These days, news stories often focus on the "obesity epidemic" in America, with particular emphasis on childhood obesity. However, as detailed in an NBC News article published yesterday, parents need to be on the lookout for signs of anorexia, even in their overweight children. The article notes that as parents try to guide children towards healthier eating and exercise, they may also be inadvertently sending a bigger message, one that pushes kids towards unhealthy behaviors.
Essentially, kids get the message that there is something wrong with the way they are. When they start losing weight, they then receive approval from parents, pediatricians, and their peers. As they start to see how their weight loss affects how others treat them, they may have a tendency to focus too much on taking the weight off, rather than on making healthy choices.

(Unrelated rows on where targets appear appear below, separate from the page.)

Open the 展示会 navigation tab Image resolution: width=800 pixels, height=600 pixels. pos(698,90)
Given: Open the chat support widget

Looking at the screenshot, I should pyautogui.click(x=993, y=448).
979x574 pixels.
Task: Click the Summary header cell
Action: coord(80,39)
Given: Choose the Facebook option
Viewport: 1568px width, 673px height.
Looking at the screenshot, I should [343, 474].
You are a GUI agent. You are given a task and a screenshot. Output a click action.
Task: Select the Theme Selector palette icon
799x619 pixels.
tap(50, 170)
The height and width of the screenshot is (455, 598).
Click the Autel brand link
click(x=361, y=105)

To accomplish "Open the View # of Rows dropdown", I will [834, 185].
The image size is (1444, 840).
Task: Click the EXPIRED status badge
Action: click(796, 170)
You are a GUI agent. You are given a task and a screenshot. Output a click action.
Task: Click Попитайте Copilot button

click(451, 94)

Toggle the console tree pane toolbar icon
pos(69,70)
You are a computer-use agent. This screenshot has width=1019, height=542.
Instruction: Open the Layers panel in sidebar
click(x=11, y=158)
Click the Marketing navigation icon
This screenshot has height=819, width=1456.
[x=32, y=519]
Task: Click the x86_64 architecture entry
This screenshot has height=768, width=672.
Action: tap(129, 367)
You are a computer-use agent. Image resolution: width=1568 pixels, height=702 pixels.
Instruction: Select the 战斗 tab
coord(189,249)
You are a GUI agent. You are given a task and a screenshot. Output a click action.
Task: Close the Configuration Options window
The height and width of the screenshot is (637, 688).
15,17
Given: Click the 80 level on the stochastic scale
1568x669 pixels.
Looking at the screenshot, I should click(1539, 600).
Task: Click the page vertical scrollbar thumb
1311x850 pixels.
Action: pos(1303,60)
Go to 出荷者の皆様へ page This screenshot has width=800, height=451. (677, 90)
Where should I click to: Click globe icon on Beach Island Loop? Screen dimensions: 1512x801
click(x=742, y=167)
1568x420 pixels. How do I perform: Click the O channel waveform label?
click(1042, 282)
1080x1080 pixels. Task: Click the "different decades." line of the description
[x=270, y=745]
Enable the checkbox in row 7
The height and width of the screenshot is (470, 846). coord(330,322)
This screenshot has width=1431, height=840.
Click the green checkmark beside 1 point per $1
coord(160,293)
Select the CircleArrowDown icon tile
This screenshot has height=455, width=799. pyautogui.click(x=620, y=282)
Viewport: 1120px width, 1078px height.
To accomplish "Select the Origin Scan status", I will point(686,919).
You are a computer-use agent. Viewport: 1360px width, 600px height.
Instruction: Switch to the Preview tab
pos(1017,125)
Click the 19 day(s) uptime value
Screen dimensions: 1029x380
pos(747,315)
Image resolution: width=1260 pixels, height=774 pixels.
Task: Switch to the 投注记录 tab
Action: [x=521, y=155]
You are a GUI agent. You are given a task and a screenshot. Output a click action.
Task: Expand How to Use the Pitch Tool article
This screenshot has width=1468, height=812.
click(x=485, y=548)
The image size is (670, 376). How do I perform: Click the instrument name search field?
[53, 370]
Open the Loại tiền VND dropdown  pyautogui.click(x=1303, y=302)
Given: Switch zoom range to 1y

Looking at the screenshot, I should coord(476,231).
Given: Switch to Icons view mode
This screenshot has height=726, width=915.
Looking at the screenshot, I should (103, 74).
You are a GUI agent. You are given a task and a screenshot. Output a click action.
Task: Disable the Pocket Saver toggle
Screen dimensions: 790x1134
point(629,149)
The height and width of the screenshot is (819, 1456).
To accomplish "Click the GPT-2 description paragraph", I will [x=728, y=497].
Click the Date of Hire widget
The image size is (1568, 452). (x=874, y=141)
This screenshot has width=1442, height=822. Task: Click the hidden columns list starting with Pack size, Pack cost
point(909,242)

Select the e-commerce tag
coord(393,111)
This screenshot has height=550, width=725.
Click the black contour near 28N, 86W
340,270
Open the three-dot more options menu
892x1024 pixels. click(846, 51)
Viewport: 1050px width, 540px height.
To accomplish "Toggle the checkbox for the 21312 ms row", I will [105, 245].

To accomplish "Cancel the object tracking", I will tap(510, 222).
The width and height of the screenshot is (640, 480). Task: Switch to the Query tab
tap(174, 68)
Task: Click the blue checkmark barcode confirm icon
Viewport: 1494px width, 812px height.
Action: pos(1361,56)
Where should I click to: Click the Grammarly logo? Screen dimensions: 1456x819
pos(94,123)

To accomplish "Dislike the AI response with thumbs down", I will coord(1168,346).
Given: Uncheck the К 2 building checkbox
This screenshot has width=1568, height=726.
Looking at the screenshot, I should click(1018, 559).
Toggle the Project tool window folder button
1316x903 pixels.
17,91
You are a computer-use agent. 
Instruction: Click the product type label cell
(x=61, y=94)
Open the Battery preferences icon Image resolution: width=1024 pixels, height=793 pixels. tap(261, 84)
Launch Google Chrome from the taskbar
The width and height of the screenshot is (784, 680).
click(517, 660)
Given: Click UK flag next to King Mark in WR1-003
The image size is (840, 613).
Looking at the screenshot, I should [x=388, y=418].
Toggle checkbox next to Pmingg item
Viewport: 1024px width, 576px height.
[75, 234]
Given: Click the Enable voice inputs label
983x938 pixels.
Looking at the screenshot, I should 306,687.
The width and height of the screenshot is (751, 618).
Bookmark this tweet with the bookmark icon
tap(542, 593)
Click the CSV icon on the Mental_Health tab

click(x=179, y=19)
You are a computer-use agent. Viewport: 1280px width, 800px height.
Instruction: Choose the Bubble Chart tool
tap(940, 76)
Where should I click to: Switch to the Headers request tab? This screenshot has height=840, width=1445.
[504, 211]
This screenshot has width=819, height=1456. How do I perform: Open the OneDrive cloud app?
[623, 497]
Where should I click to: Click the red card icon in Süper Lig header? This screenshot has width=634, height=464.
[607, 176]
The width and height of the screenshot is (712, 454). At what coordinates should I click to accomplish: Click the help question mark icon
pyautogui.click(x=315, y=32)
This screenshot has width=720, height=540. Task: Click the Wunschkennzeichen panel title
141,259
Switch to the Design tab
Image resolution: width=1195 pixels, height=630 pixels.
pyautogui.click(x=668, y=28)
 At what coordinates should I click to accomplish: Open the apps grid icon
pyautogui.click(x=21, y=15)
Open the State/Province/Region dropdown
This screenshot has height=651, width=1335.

Unfortunately, because these children are overweight, parents and doctors are less likely to recognize the signs of anorexia than they otherwise would be. When kids are eliminating excess fat and moving towards a healthy weight, there may seem to be no need for intervention. However, it is essential that parents monitor what their children are eating and how much.
Obese children with anorexia are in a particularly dangerous situation because the disorder usually goes unrecognized for such a long time. By the time parents realize there is a problem, these children have often caused serious damage to their bodies. The kids themselves often do not realize they have a problem because they, too, are subject to the stereotypes of anorexics being rail thin and bony. Hopefully, as the war on childhood obesity continues, parents, doctors, teachers, and kids will receive better education about anorexia and learn to recognize it before it is too late.